Only the lines below starting at the one containing "Korean translation (155, 2115)" and ending at the one containing "Help (97, 131)" belong in the answer, each copied exactly.

_Given data_
BEGIN
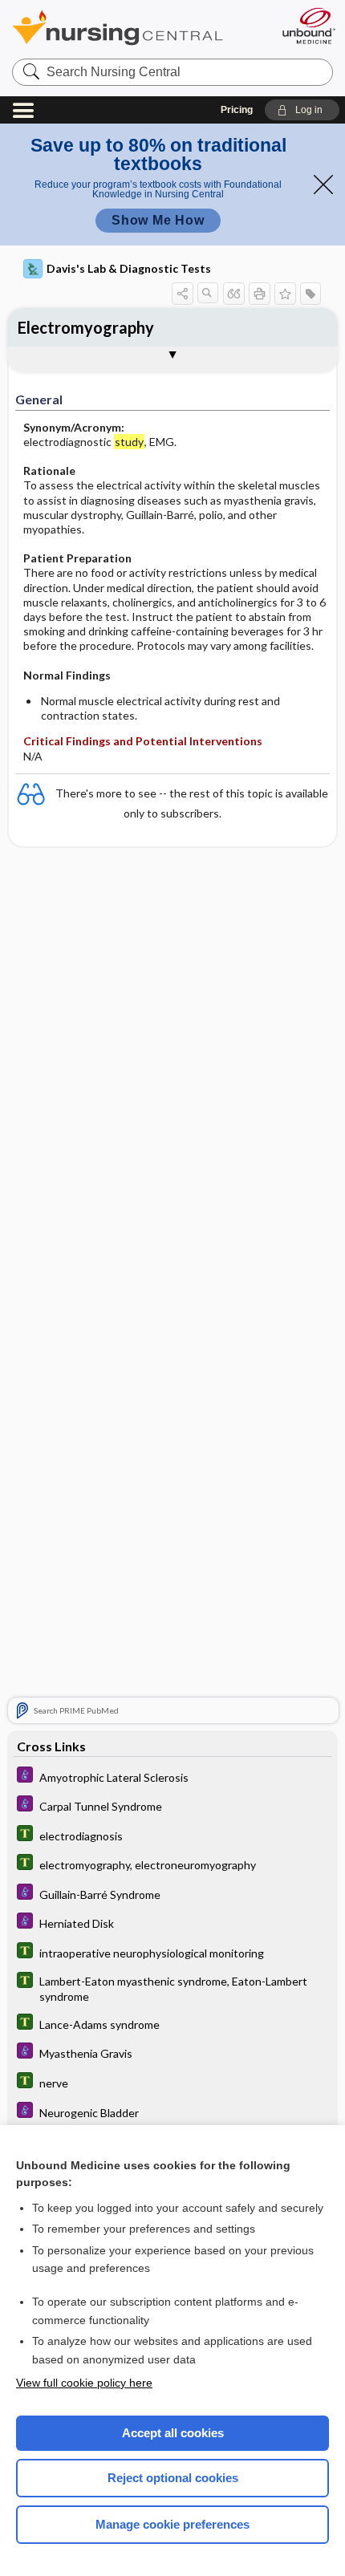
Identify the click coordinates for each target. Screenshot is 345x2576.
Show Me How (158, 220)
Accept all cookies (173, 2433)
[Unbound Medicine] (308, 26)
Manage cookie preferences (172, 2524)
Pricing (237, 110)
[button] (302, 109)
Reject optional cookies (173, 2478)
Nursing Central (138, 28)
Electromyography (86, 327)
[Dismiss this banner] (323, 184)
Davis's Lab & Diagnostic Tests (129, 268)
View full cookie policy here (84, 2382)
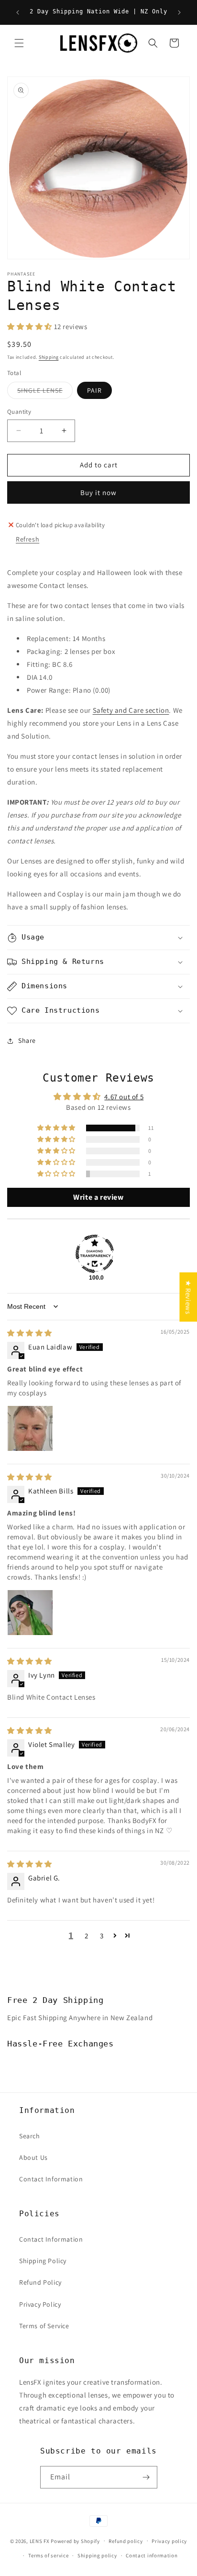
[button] (19, 43)
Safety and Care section (131, 710)
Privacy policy (169, 2541)
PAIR (94, 390)
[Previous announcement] (17, 12)
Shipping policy (97, 2555)
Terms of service (48, 2555)
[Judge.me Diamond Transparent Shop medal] (95, 1254)
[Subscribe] (146, 2477)
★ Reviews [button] (188, 1297)
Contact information (151, 2555)
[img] (29, 1333)
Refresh (27, 539)
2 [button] (86, 1935)
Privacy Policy (40, 2304)
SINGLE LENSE (45, 392)
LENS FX (40, 2540)
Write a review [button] (98, 1197)
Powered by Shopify (75, 2540)
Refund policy (125, 2541)
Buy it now (98, 492)
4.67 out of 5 (123, 1096)
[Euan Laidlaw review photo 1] (30, 1428)
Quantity (19, 412)
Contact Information (51, 2179)
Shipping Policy (42, 2260)
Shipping (49, 357)
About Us (33, 2157)
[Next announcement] (179, 12)
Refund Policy (40, 2282)
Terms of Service (44, 2326)
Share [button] (27, 1040)
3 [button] (102, 1935)
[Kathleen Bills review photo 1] (30, 1613)
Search (29, 2136)
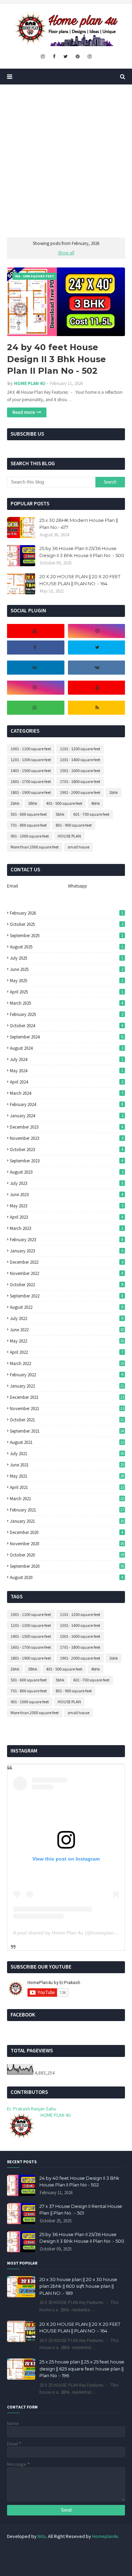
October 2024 (66, 1026)
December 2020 (66, 1532)
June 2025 (66, 969)
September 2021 (67, 1431)
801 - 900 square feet (74, 825)
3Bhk (32, 803)
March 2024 (66, 1093)
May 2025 (66, 981)
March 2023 (66, 1228)
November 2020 (67, 1544)
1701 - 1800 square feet (80, 781)
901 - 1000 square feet (30, 836)
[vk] (97, 668)
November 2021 (67, 1409)
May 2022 (67, 1341)
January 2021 (67, 1521)
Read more (23, 412)
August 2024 (66, 1048)
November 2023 (66, 1138)
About (47, 2550)
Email (12, 886)
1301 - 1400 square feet (80, 759)
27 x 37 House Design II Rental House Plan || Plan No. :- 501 (80, 2209)
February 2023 (66, 1240)
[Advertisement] (66, 161)
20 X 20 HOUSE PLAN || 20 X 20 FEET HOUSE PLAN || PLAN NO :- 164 (79, 580)
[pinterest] (77, 57)
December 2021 (67, 1397)
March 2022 (67, 1363)
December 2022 (66, 1262)
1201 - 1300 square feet (31, 759)
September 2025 (66, 936)
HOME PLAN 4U (29, 383)
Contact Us (72, 2550)
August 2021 (67, 1442)
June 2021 (67, 1465)
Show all (66, 253)
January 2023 (66, 1251)
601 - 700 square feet (91, 814)
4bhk (95, 803)
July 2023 (66, 1183)
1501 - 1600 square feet (80, 770)
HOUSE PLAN (69, 836)
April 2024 (66, 1082)
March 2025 (66, 1003)
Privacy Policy (101, 2550)
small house (78, 847)
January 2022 (67, 1386)
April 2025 (66, 992)
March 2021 (67, 1499)
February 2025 (66, 1014)
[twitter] (65, 57)
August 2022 (66, 1307)
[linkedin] (34, 668)
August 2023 (66, 1172)
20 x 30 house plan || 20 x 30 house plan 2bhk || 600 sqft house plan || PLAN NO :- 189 (78, 2286)
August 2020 (66, 1577)
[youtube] (34, 631)
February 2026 (66, 913)
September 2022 (66, 1296)
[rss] (97, 708)
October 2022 (66, 1285)
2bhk (15, 803)
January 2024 (66, 1116)
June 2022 (67, 1330)
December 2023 (66, 1127)
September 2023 (66, 1161)
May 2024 (66, 1071)
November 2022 (66, 1273)
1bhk (113, 792)
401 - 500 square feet (64, 803)
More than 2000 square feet (35, 847)
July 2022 (66, 1318)
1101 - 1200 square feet (80, 748)
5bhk (60, 814)
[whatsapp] (34, 708)
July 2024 (66, 1059)
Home (27, 2550)
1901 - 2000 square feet (80, 792)
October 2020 (67, 1555)
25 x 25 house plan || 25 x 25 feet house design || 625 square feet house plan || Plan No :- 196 (81, 2368)
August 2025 (66, 947)
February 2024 (66, 1104)
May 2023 (66, 1206)
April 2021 (67, 1487)
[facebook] (54, 57)
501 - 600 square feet (29, 814)
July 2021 (67, 1454)
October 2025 (66, 924)
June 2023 (66, 1195)
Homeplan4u (105, 2536)
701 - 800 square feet (29, 825)
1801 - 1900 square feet (31, 792)
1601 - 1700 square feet (31, 781)
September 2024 (66, 1037)
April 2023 (66, 1217)
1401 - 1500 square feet (31, 770)
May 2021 (67, 1476)
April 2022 (66, 1352)
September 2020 (67, 1566)
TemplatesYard (57, 2561)
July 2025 (66, 958)
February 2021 (67, 1510)
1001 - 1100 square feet (31, 748)
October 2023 (66, 1150)
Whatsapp (77, 886)
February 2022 (66, 1375)
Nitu (42, 2536)
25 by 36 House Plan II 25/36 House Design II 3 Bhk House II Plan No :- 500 (81, 551)
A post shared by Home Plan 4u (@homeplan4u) (67, 1933)
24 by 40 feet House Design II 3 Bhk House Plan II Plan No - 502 (56, 359)
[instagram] (42, 57)
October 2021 (67, 1420)
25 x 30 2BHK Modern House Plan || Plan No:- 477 (78, 523)
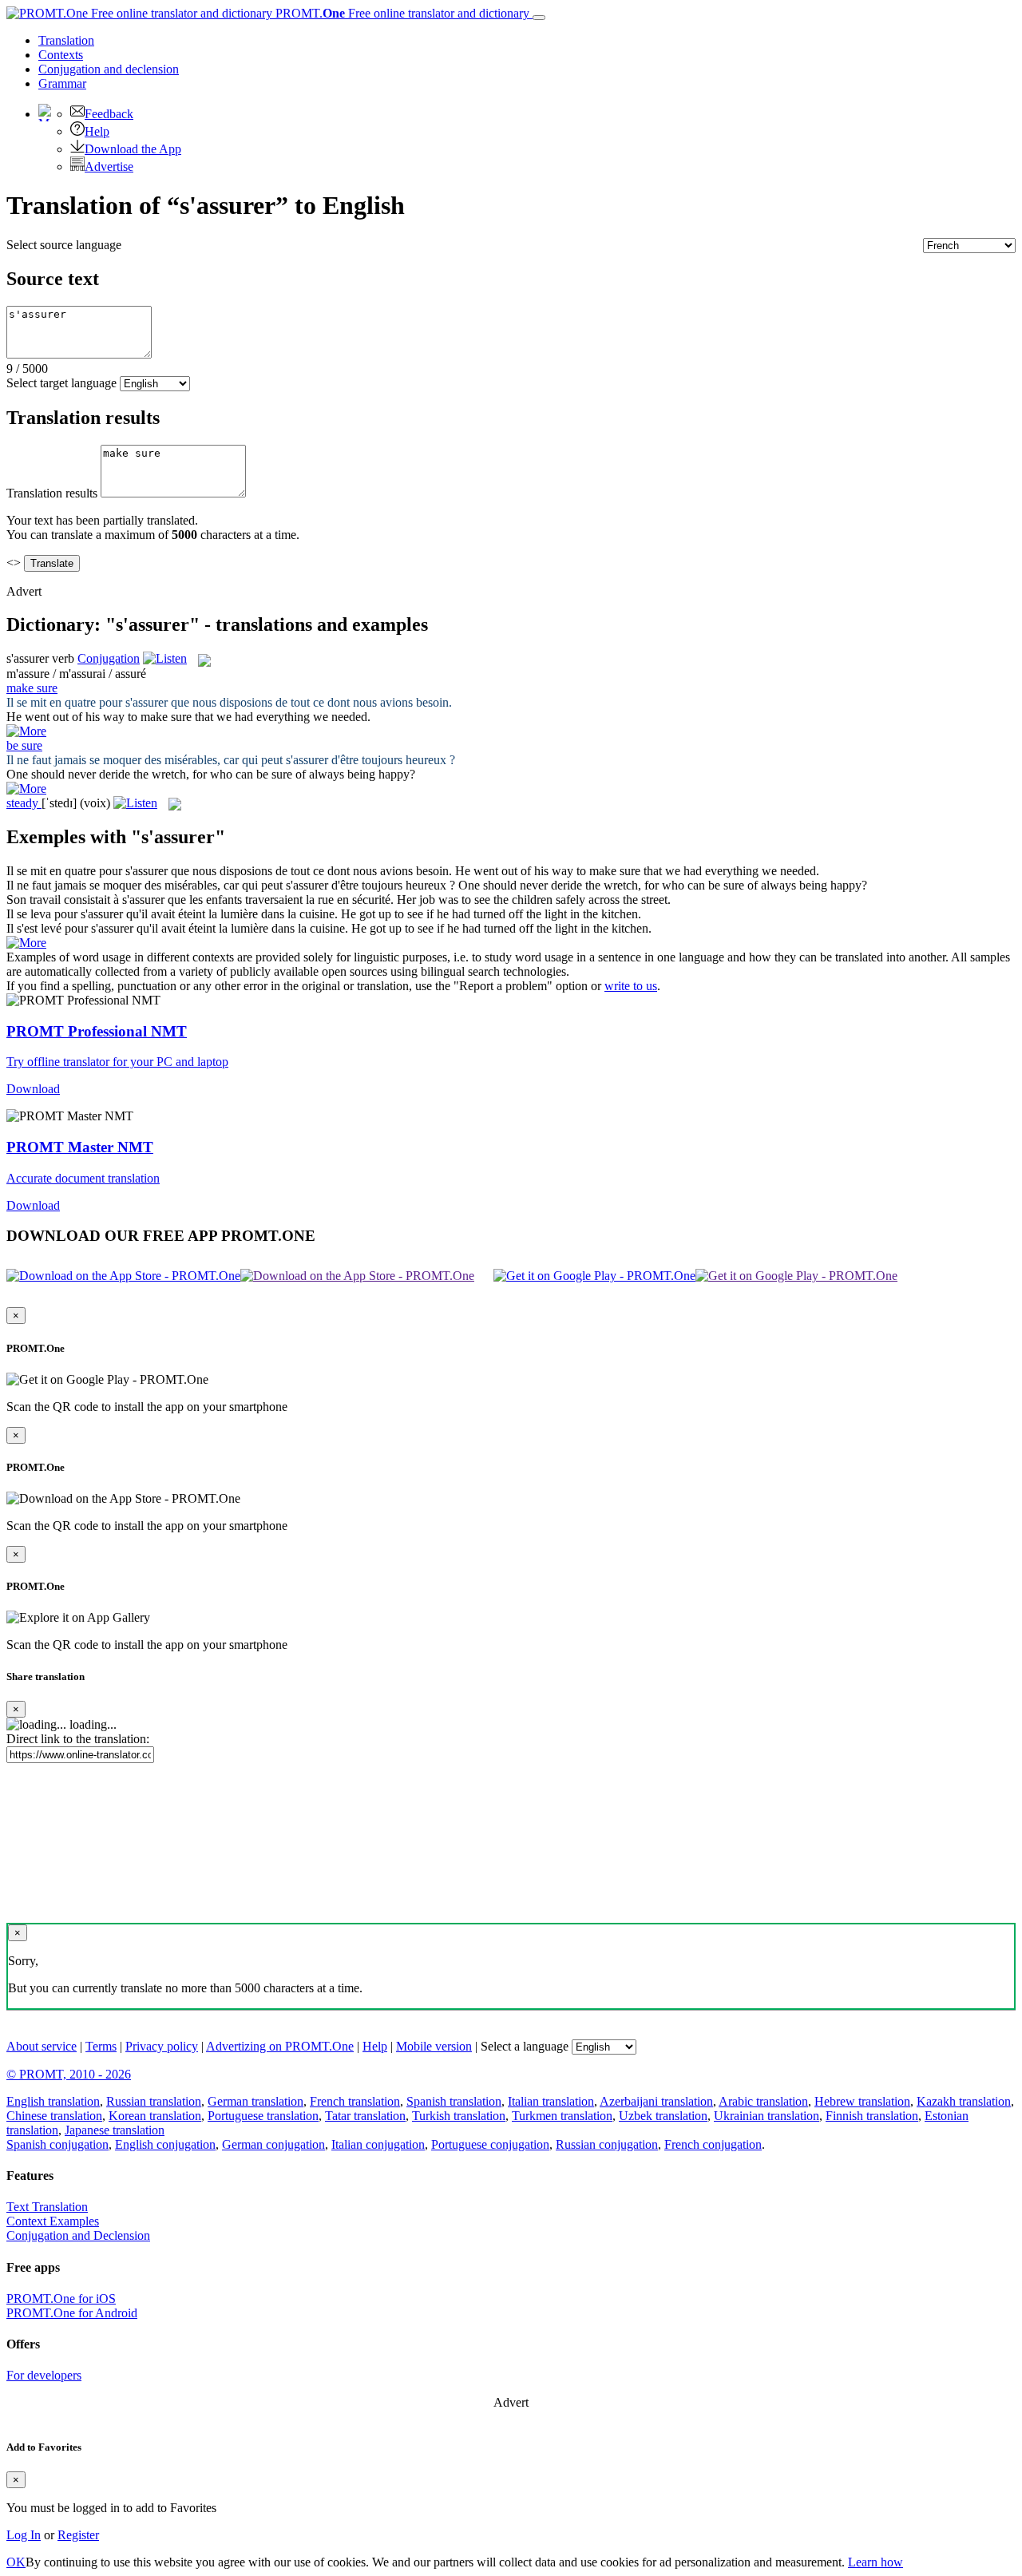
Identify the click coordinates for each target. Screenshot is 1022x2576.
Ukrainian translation (766, 2115)
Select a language (524, 2046)
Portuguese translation (263, 2115)
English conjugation (165, 2144)
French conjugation (713, 2144)
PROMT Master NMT (79, 1147)
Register (78, 2535)
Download (33, 1089)
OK (16, 2562)
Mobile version (434, 2046)
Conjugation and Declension (78, 2235)
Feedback (109, 114)
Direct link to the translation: (77, 1739)
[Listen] (165, 658)
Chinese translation (54, 2115)
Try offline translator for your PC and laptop (117, 1061)
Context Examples (52, 2221)
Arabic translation (763, 2101)
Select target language (61, 383)
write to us (630, 986)
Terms (101, 2046)
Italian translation (551, 2101)
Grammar (62, 83)
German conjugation (273, 2144)
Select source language (63, 245)
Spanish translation (453, 2101)
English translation (53, 2101)
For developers (43, 2375)
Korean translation (155, 2115)
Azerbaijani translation (656, 2101)
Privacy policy (161, 2046)
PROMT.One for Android (71, 2313)
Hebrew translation (862, 2101)
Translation (66, 40)
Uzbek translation (663, 2115)
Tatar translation (365, 2115)
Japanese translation (114, 2130)
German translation (255, 2101)
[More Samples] (26, 731)
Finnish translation (872, 2115)
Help (97, 131)
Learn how (875, 2562)
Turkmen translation (562, 2115)
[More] (26, 942)
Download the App (133, 149)
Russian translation (153, 2101)
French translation (355, 2101)
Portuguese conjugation (490, 2144)
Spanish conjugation (57, 2144)
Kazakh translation (964, 2101)
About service (41, 2046)
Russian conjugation (607, 2144)
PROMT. (400, 13)
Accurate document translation (83, 1178)
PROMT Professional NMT (96, 1031)
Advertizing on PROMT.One (280, 2046)
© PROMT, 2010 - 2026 (68, 2074)
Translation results (51, 493)
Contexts (60, 54)
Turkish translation (458, 2115)
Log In (23, 2535)
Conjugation (108, 69)
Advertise (109, 166)
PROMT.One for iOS (61, 2298)
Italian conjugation (378, 2144)
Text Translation (47, 2206)
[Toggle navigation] (539, 17)
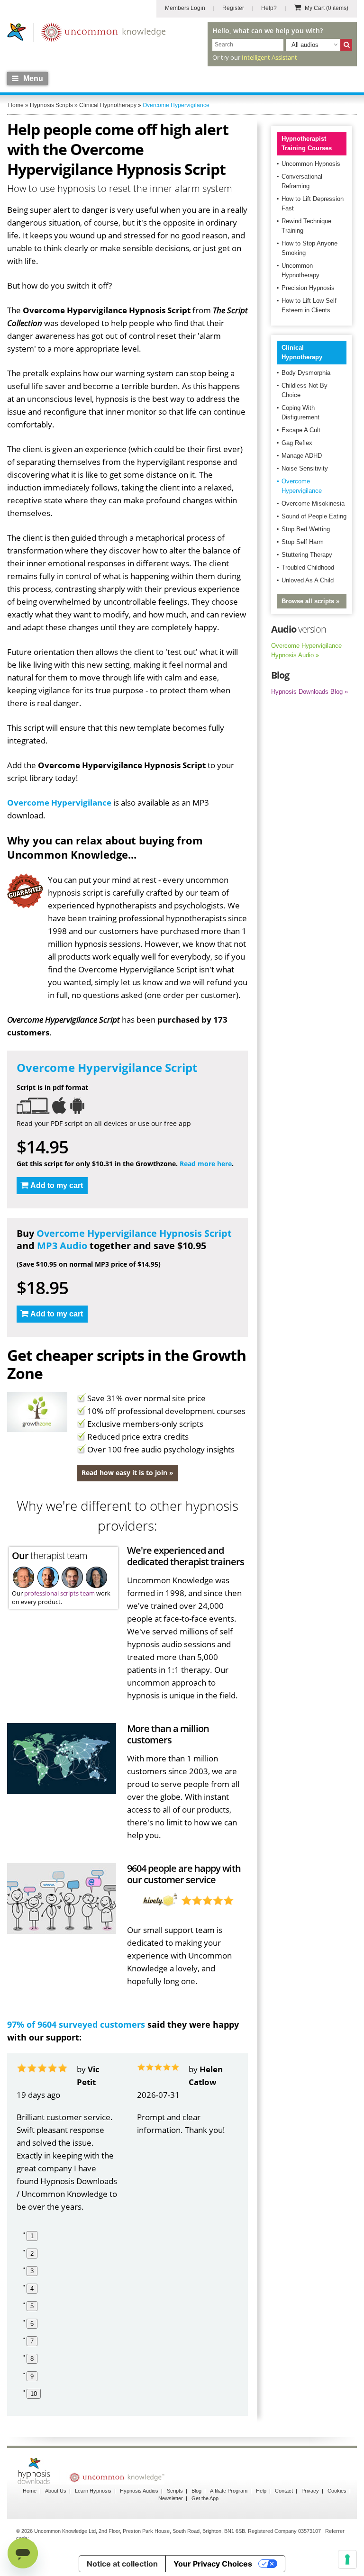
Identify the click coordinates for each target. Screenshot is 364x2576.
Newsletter (170, 2498)
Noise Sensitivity (305, 468)
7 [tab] (32, 2341)
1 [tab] (32, 2236)
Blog (196, 2491)
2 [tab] (32, 2253)
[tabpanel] (67, 2137)
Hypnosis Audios (139, 2491)
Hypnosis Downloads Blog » (309, 691)
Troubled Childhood (308, 567)
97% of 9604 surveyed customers (76, 2024)
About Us (55, 2491)
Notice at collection (122, 2563)
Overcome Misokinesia (313, 503)
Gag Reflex (297, 442)
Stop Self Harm (303, 541)
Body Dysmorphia (306, 372)
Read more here (206, 1163)
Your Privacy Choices (212, 2563)
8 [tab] (32, 2358)
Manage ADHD (302, 455)
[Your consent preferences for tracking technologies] (347, 2559)
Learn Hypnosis (93, 2491)
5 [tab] (32, 2306)
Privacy (310, 2491)
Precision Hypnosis (308, 287)
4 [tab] (32, 2288)
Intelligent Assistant (269, 57)
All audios (304, 44)
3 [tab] (32, 2271)
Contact (284, 2491)
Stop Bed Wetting (306, 529)
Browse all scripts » (310, 601)
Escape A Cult (301, 430)
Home (29, 2491)
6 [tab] (32, 2323)
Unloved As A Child (308, 580)
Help (261, 2491)
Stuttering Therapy (307, 554)
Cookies (337, 2491)
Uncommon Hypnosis (311, 163)
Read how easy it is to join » (127, 1472)
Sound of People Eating (314, 516)
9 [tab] (32, 2376)
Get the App (204, 2498)
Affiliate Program (228, 2491)
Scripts (175, 2491)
END
_Output for this task_
Korean translation (155, 2115)
Azerbaijani translation (656, 2101)
Privacy policy (161, 2046)
PROMT.One for Android (71, 2313)
Hebrew translation (862, 2101)
Translation (66, 40)
Uzbek translation (663, 2115)
Tatar translation (365, 2115)
Japanese translation (114, 2130)
German translation (255, 2101)
[More Samples] (26, 731)
Finnish translation (872, 2115)
Help (97, 131)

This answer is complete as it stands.